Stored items

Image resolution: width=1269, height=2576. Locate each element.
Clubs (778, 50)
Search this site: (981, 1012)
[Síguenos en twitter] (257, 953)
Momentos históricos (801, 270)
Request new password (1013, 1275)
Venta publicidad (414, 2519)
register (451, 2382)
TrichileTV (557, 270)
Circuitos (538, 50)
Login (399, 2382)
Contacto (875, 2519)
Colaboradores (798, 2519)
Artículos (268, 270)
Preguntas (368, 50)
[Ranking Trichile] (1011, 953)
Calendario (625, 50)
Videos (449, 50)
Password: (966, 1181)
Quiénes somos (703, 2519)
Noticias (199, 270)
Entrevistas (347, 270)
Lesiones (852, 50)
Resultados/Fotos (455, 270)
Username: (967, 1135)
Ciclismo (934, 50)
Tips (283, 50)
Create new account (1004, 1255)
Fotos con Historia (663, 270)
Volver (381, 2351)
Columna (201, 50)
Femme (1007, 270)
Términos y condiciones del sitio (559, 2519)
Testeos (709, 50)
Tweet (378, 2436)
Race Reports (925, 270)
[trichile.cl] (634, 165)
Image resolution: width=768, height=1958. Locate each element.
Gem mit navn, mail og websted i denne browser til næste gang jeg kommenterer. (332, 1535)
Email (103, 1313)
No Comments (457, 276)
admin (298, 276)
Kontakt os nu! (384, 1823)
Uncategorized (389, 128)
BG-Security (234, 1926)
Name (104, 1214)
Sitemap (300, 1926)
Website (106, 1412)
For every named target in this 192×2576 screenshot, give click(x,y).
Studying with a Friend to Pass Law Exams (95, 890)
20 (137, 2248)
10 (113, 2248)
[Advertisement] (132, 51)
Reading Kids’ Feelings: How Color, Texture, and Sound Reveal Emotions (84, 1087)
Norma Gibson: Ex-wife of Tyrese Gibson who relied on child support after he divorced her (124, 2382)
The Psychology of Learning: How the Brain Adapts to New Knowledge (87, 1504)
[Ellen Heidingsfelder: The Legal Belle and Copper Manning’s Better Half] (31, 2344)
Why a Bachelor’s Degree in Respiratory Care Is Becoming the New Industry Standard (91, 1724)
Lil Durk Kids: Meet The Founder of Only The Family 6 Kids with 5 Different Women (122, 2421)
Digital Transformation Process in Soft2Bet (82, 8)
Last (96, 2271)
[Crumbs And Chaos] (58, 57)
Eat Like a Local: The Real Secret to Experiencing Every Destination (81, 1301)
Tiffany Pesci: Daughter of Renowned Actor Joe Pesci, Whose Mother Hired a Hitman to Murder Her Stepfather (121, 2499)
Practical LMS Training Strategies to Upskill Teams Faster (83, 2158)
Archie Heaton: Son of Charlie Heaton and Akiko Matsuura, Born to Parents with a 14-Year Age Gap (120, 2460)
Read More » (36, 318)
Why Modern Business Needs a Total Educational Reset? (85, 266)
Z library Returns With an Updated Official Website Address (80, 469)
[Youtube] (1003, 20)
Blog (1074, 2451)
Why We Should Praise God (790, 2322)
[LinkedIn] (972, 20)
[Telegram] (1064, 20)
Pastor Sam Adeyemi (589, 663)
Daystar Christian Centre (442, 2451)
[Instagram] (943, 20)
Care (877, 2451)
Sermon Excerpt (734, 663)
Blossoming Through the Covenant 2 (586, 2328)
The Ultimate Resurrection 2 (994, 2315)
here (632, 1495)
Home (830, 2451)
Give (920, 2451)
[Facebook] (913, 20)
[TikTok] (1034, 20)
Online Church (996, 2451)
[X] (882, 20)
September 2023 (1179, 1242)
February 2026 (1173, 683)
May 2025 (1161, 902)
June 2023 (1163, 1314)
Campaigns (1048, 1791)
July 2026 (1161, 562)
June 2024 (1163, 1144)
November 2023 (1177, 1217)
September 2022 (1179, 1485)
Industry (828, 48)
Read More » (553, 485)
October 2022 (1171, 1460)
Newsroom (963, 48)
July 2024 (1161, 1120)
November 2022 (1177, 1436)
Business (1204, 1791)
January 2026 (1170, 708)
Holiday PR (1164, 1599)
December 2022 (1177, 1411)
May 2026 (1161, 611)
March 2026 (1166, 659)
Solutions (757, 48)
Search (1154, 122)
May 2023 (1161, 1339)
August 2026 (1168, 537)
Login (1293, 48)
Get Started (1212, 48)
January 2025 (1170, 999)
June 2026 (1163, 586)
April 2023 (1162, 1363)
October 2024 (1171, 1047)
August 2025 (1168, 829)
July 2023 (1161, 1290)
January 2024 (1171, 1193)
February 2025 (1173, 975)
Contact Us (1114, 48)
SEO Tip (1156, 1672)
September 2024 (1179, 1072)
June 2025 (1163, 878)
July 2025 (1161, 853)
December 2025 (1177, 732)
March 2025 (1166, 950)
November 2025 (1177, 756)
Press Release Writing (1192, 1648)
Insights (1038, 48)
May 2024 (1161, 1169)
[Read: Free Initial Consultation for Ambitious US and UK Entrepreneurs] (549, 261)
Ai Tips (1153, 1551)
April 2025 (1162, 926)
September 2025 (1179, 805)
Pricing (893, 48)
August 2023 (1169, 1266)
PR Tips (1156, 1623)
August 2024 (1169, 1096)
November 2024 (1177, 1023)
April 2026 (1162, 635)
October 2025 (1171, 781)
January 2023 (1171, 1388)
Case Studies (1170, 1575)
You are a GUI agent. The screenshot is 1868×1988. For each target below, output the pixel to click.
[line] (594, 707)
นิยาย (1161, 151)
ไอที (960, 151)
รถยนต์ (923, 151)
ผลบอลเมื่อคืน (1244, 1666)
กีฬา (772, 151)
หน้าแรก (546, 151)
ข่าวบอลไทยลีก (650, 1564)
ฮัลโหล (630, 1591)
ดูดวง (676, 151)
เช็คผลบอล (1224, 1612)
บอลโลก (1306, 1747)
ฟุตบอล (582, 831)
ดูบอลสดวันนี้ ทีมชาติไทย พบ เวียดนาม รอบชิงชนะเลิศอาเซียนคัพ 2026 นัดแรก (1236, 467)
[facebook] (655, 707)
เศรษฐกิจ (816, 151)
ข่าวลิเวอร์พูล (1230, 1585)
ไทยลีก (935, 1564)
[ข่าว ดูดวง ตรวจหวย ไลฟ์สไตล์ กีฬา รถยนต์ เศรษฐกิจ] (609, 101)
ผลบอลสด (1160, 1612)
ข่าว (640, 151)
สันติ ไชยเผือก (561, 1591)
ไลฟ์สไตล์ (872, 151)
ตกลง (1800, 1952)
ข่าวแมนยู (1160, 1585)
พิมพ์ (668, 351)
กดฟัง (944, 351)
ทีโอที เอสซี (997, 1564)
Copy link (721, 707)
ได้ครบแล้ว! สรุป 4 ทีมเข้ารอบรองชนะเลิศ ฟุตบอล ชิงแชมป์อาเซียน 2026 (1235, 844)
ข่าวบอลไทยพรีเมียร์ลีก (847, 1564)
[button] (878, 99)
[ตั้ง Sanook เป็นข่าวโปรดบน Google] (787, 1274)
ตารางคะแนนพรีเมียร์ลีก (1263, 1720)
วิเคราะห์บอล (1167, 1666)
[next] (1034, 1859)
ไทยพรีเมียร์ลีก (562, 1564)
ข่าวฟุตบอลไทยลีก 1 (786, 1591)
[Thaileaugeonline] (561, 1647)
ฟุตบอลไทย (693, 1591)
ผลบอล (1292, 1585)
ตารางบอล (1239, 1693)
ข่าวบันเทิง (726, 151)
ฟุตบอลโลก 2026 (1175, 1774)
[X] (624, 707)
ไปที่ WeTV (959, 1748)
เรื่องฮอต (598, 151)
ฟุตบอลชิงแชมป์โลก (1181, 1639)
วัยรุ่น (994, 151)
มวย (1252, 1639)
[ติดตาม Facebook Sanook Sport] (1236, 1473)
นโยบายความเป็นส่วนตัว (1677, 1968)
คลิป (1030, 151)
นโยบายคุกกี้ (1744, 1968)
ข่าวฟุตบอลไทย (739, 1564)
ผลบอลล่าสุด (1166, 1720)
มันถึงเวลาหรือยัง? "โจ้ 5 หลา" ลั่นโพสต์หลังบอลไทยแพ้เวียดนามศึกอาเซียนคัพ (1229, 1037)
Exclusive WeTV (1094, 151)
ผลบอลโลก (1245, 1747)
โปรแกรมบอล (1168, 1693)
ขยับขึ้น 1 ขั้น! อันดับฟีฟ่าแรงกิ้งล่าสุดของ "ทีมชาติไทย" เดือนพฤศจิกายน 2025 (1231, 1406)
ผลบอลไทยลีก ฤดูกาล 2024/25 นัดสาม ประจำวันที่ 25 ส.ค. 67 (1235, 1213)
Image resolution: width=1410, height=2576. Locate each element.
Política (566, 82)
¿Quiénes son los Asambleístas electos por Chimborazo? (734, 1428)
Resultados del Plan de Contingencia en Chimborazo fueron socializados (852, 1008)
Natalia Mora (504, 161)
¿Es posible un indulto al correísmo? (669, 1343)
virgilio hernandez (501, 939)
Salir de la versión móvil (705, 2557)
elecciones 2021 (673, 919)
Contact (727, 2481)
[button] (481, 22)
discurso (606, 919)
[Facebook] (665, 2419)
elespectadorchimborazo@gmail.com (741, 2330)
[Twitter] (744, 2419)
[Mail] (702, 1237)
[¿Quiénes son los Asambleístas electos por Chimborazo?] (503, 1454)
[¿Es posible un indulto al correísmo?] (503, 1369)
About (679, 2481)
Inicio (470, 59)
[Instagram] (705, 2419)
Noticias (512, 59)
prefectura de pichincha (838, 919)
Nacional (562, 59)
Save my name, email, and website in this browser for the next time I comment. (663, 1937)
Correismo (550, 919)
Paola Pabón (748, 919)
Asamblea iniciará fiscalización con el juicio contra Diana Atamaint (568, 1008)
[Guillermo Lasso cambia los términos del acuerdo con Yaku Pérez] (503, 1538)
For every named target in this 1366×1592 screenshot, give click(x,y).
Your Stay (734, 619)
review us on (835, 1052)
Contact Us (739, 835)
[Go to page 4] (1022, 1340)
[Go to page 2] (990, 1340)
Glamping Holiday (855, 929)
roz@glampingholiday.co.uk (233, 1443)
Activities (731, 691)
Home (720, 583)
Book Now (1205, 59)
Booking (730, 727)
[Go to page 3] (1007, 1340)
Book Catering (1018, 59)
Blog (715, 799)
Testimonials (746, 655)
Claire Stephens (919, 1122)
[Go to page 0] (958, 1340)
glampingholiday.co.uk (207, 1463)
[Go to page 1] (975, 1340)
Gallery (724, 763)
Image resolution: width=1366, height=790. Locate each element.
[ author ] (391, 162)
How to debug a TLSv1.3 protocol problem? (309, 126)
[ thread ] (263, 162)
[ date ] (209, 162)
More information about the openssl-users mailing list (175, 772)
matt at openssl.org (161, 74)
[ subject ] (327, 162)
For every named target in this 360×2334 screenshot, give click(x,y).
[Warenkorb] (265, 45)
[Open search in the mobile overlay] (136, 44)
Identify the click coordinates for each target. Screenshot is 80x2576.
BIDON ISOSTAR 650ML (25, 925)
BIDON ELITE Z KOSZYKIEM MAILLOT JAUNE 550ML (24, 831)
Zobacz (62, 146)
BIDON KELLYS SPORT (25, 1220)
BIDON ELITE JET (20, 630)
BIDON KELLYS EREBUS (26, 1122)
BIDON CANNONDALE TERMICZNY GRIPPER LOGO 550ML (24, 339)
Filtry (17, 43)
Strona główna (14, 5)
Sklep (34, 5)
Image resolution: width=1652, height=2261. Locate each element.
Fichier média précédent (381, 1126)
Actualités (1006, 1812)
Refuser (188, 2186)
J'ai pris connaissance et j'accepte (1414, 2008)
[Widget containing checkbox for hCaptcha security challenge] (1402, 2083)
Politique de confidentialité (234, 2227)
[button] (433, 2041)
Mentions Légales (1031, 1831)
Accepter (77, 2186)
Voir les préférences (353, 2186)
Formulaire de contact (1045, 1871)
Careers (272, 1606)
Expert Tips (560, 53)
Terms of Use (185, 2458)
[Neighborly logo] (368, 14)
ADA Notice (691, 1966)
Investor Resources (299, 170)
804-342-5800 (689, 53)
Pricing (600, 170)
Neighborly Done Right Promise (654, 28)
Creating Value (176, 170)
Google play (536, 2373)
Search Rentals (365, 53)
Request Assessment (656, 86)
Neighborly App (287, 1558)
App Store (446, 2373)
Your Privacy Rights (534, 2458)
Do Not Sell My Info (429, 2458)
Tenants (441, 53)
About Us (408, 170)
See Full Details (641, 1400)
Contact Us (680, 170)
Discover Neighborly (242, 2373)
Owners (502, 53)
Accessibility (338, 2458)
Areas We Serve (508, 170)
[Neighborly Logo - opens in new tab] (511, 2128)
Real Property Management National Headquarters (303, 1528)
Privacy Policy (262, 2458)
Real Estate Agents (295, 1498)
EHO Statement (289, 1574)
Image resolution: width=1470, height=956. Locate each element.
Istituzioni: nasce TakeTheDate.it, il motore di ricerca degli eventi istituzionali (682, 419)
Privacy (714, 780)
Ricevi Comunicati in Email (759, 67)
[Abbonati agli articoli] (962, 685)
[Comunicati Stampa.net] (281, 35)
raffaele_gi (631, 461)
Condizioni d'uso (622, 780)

* [Exercise prompt]: Each line of the data that contains "September" belongs in the answer.

* [Result for this task]:
September 2023 (1179, 1242)
September 2022 (1179, 1485)
September 2024 (1179, 1072)
September 2025 (1179, 805)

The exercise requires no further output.